Hands-on weathering pigments with Mr. Justin
While at Adepticon, I was able to take a number of classes. The first of which was a class on the use of weathering pigments. Now, like most painters, I've always painted on my weathering, like rust and maybe dabbled a bit in adding some medium to make mud. After this class, I picked up the entire set of Secret Weapon Miniatures (facebook) pigments. Let me tell you/show you why.
Weather pigments
Perhaps we should start with a bit of a primer on what exactly pigments are. We probably all have some experience with pigments be it from art history class or staring at women. Pigments are essentially chemical compounds that reflect certain wavelengths of light so that we see a specific color. These are found throughout nature in insects, rocks, and plants. Though the majority of painters purchase paint, a small community now still uses pigments to create paints. This was the standard in the past, before industrialization made paint purchase so easy and before the paint was so consistent. So what does all of this have to do with staring at women, well eye shadow and similar make-up is an incredibly fine pigment which is applied to the skin to create different tones.
Now a little background on the Secret Weapon pigments. In the photo to the left, there are two pigment pots. The shorter is the Secret Weapon pigment. This is a graphite pigment and notice how the material is much more uniform and there is no static dispersion of the pigment. This is because it is a pure mineral pigment. Another component of the Secret Weapon pigments is the touch/feel of the pigments. These are so fine, much like make-up, that with a touch you may not know you have actually used the pigment. As Justin indicated, there are three pigments available to which he recommends. One is from Secret Weapon Miniatures, the other three are all from companies whose formulations come from Mig Jimenez (AMMO being the current).
Pigment application
During the class we were able to learn the two methods, additive and subtractive, for applying pigment to a model, in this case a 50 mm Secret Weapon Miniatures sewer base. While, I'll show you what I was able to do during this class, make no mistakes learning about pigments and process is something better provided by Justin in one of his classes and of course by lots of practice. The picture to the right is what Justin was able to accomplish in about 10 seconds.
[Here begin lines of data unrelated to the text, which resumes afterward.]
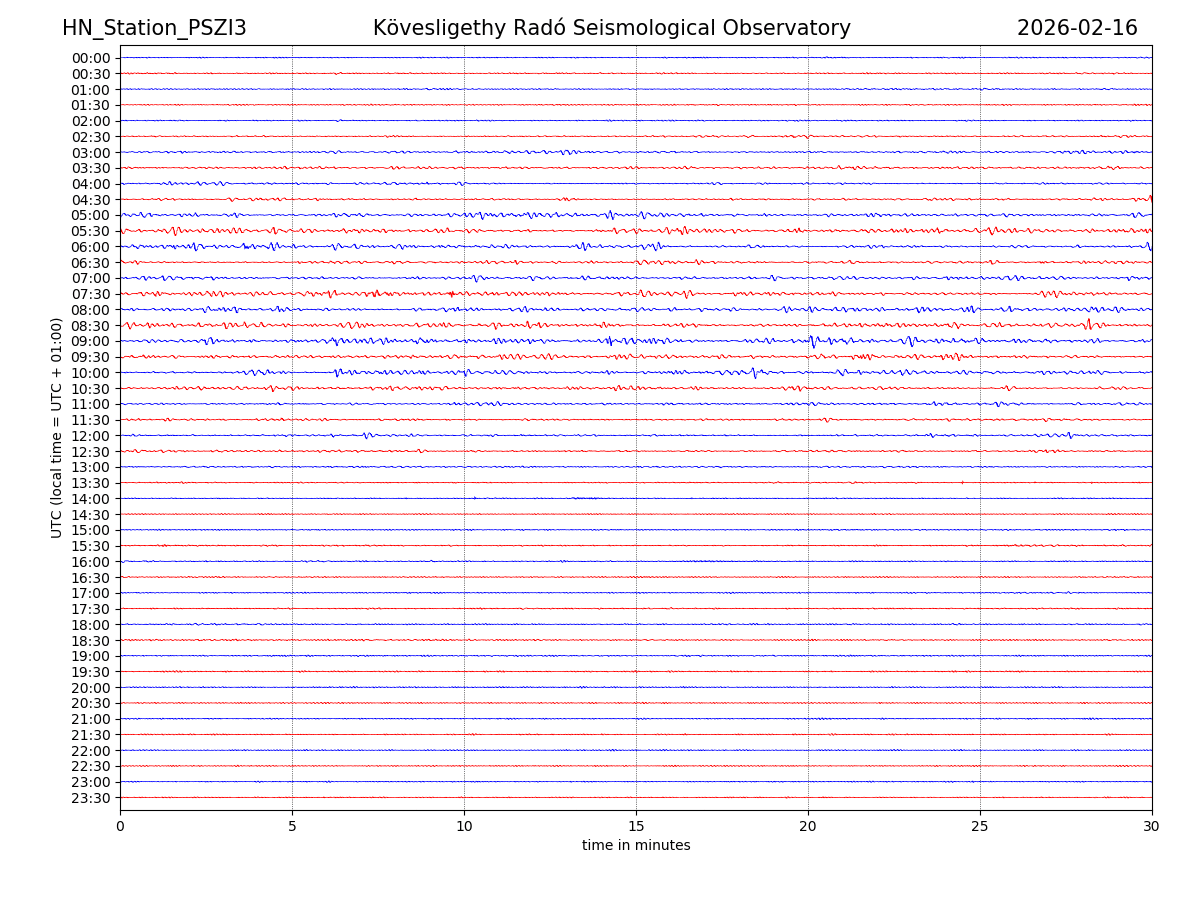Select the 12:00 trace label
The width and height of the screenshot is (1200, 900).
[x=91, y=436]
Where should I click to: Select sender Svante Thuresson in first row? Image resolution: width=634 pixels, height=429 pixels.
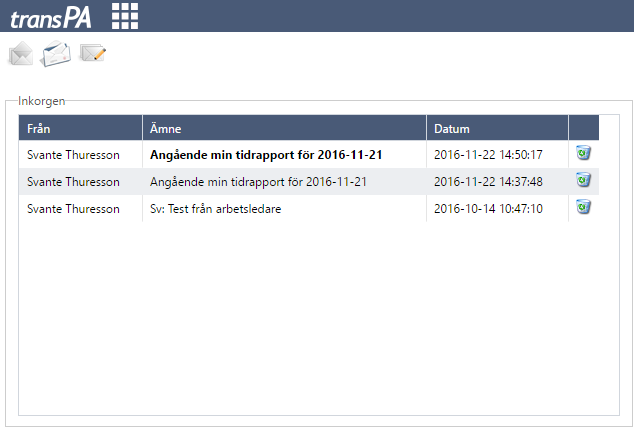(73, 155)
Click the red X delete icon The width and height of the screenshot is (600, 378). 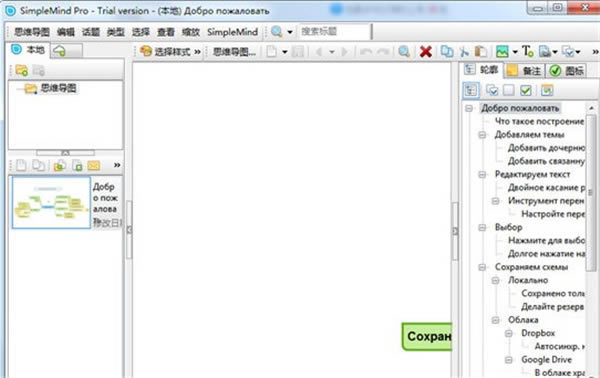point(426,51)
There are two sections which I'd like to cover with what Justin did. The first is the rusted sewer pipe. On this you can see there is a set of darker rust which works up with a lighter orange rust. Rust deepens in color depending on how old the rust is. The brighter yellower rust spots are where the newest rust is coming onto the pipe. As I've said this was incredibly quick but still gives you an idea of the texture that comes with pigments.
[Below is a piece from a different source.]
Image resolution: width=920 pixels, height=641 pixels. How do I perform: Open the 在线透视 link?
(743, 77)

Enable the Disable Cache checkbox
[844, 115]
The second area is in the corner which was a demonstration of ash. This is a two color process where Justin loaded the brush then tapped onto the base, alternating colors to create this instant ash look. This was a sort of bonus as we were just really working on the pipe and the bricks.
Of course like a dolt, I didn't capture a picture of the weathered bricks that he did. Now let's discuss what I was able to accomplish in about 15 minutes of work. The picture above (left) is the base blank that was primed with an airbrush using primer from Badger Airbrush. All other color on the base comes from the pigments as you can see on the plate. Justin recommends using at least three colors of pigment to build up to the desired look.
There are two sections which I'd like to cover with what Justin did. The first is the rusted sewer pipe. On this you can see there is a set of darker rust which works up with a lighter orange rust. Rust deepens in color depending on how old the rust is. The brighter yellower rust spots are where the newest rust is coming onto the pipe. As I've said this was incredibly quick but still gives you an idea of the texture that comes with pigments.
The second area is in the corner which was a demonstration of ash. This is a two color process where Justin loaded the brush then tapped onto the base, alternating colors to create this instant ash look. This was a sort of bonus as we were just really working on the pipe and the bricks.
Of course like a dolt, I didn't capture a picture of the weathered bricks that he did. Now let's discuss what I was able to accomplish in about 15 minutes of work. The picture above (left) is the base blank that was primed with an airbrush using primer from Badger Airbrush. All other color on the base comes from the pigments as you can see on the plate. Justin recommends using at least three colors of pigment to build up to the desired look.
Additive method
The additive method is pretty much exactly as it sounds. You start with a finished piece, one that is painted to the end and where you have applied the clear coat (if you are into that sort of thing). Start by loading the pigment onto your brush. Make sure you are always using a dry brush or you will turn your pigment into mud. There are multiple ways to add the pigment to the piece which provide different effects. Brushing the pigment on will give you a smooth look, while stippling the pigment will give a more texture and give more depth. There are appropriate times to do both. If you take a look at what I have done, I tried to brush onto the pipe generally with the darker rust and the lighter rust. I was focused on a little divot in the middle top of the pipe. I loaded up the darker rust on the recesses where the pipe meets the brick and on the lip of the pipe end. I then used a oval sort of pattern to work out from the divot with the more orange rust. This was all brush work. I then stippled a little of the yellow into the divot. I think a little more of the yellow around the divot would have taken it a little further, but I was pretty happy in general.
Now, I am sure you are asking about the mechanism to keep the pigment on the piece. To do this, there is a fixative material (fixer) which you will apply at the very end. This is easily applied by using a brush (not the same as you use to apply the pigment). Load the brush with some fixer, then just barely touch to where you need to fix the pigment. When the bristles barely touch, a capillary action will draw the fixer off and then gravity will let it settle. This will give you the appropriate amount of fixer without moving the pigment. The fixer will cure in 15-20 minutes.
Now, I am sure you are asking about the mechanism to keep the pigment on the piece. To do this, there is a fixative material (fixer) which you will apply at the very end. This is easily applied by using a brush (not the same as you use to apply the pigment). Load the brush with some fixer, then just barely touch to where you need to fix the pigment. When the bristles barely touch, a capillary action will draw the fixer off and then gravity will let it settle. This will give you the appropriate amount of fixer without moving the pigment. The fixer will cure in 15-20 minutes.
Subtractive method
For the brick section we used a subtractive method. Again this is very suitably named and here's why. First we thinned the pigment using isopropyl alcohol. The final consistency will depend on what you are trying to accomplish. Load your brush and apply to the piece, being careful in how you apply as to heavy a stroke may remove the paint, you may wish to thin with matte medium instead. Again use the capillary effect to apply the pigment.Once you have achieve the overall look you want, you will then use a Q-tip (either wet or dry) or similar tool to remove the excess. You can do this by either rolling the Q-tip over or dabbing onto the surface until you get the overall look you want. These will provide different looks depending on how you remove. I use a small piece of paper towel to rub off the excess. After this was done, I went back and added a little trail using a lighter, mud color as one might see with scurrying rats. I think I should have been a little heavier on that.
You can also finish by adding some mortar with an appropriate colored pigment between the bricks. This could be done with a very fine brush and stippling between the cracks. Then fix as described above.